Cohérences culturelles de l’Europe

L’Europe est une culture des cultures. C’est son meilleur Sens. Elle n’a pas de centre sinon une problématique humaine centrale. Elle n’a pas de frontières sinon celles des conSensus qu’elle partage avec ceux qui s’y reconnaissent. Pour le meilleur et pour le pire. La carte des Sens et cohérences de l’Europe éclaire non seulement le passé mais aussi les voies de l’avenir. Ce texte est d’octobre 1989

La théorie des Cohérences Culturelles fonde, dans une anthropologie fondamentale, une conception de la culture qui a l’avantage de dépasser les idées préconçues ou les élans sentimentaux qui tiennent lieu en la matière de doctrine ou de certitude.

Asseoir conceptuellement la notion de culture c’est aussi se permettre enfin d’en avoir une compréhension efficiente et de développer en conséquence des méthodes opérationnelles. Rien n’interdit alors d’y réinvestir sensibilité et imaginaire, mythe et poésie, craintes et aspirations.

En quelques mots, une culture est fondée dans un « consensus » invisible et le plus souvent inconscient. A la fois permanent dans ses dialectiques potentielles et variables par le jeu des dominantes de sens ou tendances qui palpitent au rythme de la géographie et de l’histoire et au coeur des personnes et des groupes. Ce consensus est une « part d’humanité », c’est-à-dire quelque chose qui fait partie de la nature humaine et qui est partagée d’une façon surdéterminée par une partie de la population tout en appartenant à l’héritage de l’humanité entière (totale et intérieure).

Ce versant invisible de la culture noue pour chacun une problématique d’humanité des personnes et de la communauté qui peut être engagée en plusieurs sens, les pires et les meilleurs.

Toute culture porte ainsi en son fondement le sens d’une vocation singulière et d’une vertu humaine, de même que ceux de travers sinon de vices dont elle est également héritière.

Et puis, il y a la face visible qui est toute la façon humainement vécue et réalisée dont cette culture manifeste ses consensus selon les conditions et les conjonctures où elle s’exprime :
– des qualités et travers sensibles, affectifs, qui irriguent son système relationnel et ses ambiances de vie,
– des qualités et travers imaginaires, conceptuels, qui construisent son système de représentations et d’identification,
– des qualités et travers opératoires, matériels, qui organisent son système d’usages et de comportements.

Notre étude de Cohérence de la Culture Européenne ne vise pas à décrire une fois de plus les manifestations de la Culture Européenne mais à en élucider les sens ou tendances fondamentales. De par leur nature invisible, ces sens ne peuvent être exprimés que dans des images, des actes ou des sensibilités visibles et ici par un langage manifeste. Les mots ne sont pas le sens mais veulent le signifier. C’est comme cela qu’il faut lire les conclusions de cette recherche.

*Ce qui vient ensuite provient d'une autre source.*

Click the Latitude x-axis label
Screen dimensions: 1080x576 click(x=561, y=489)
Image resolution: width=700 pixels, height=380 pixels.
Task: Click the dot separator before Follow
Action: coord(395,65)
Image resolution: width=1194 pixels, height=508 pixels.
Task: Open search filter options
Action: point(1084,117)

A chaque sens son contraire mais aussi tout un univers sensible, mental, pratique qui a sa cohérence interne et, qui même s’il emprunte ou croise les mêmes espaces, ne s’entend pas avec les autres (dissensus dans le consensus).

L’Europe occupe l’une des positions majeures de l’humanité, sa part d’humanité est si centrale qu’elle nous en apparaît universelle mais sachons qu’il en est de même pour les autres cultures majeures de l’humanité. Chaque culture est universelle en tant qu’elle porte une problématique universelle de l’humanité. Elle est singulière en tant qu’elle en porte l’héritage de façon dominante au coeur de chacun de ses sujets.

LA COHERENCE DE LA CULTURE EUROPEENNE ET SES SENS

Europe ou le rapport à l’inconnu.

Dès l’origine l’identité de l’Europe est un mystère. La phénicienne mythologique séduite par Zeus déguisé en un taureau étrange qui a donné son nom à l’Europe n’y avait jamais mis les pieds. Dès le VIIe siècle avant Jésus-Christ le terme désigne le territoire formé par le péninsule de l’Asie et cette « terre inconnue » au nord de la Grèce.

Terme de géographie, ce n’est qu’épisodiquement avec de longues éclipses que l’idée d’une communauté, d’une culture, d’une unité politique différenciée se fait jour.

Ce que l’étude nous révèle c’est que le lien commun, le lieu de la rencontre des consensus européens est cette problématique humaine du rapport à l’Inconnu.

L’Inconnu c’est ce qui est et que l’on ne connaît pas, le mystère, le coeur ou la vérité des choses, l’Etre derrière, les apparences, l’inconscient en nous-même et les autres, l’Autre, être étrange étranger qui nous est présent sans que l’on puisse le saisir, le connaître absolument. C’est une présence invisible que l’on manque à maîtriser, un défaut de maîtrise, un manque au coeur du visible et qui tient lieu d’Etre.

Culture de l’Etre, de l’Etranger, elle est la culture de la personne comme être singulier original et unique, insaisissable dans sa radicalité.

Philosophie grecque et anthropologie chrétienne en font la terre d’élection d’une pensée humaniste et d’un personnalisme qui peuvent tourner à l’anti-humanisme et à l’individualisme.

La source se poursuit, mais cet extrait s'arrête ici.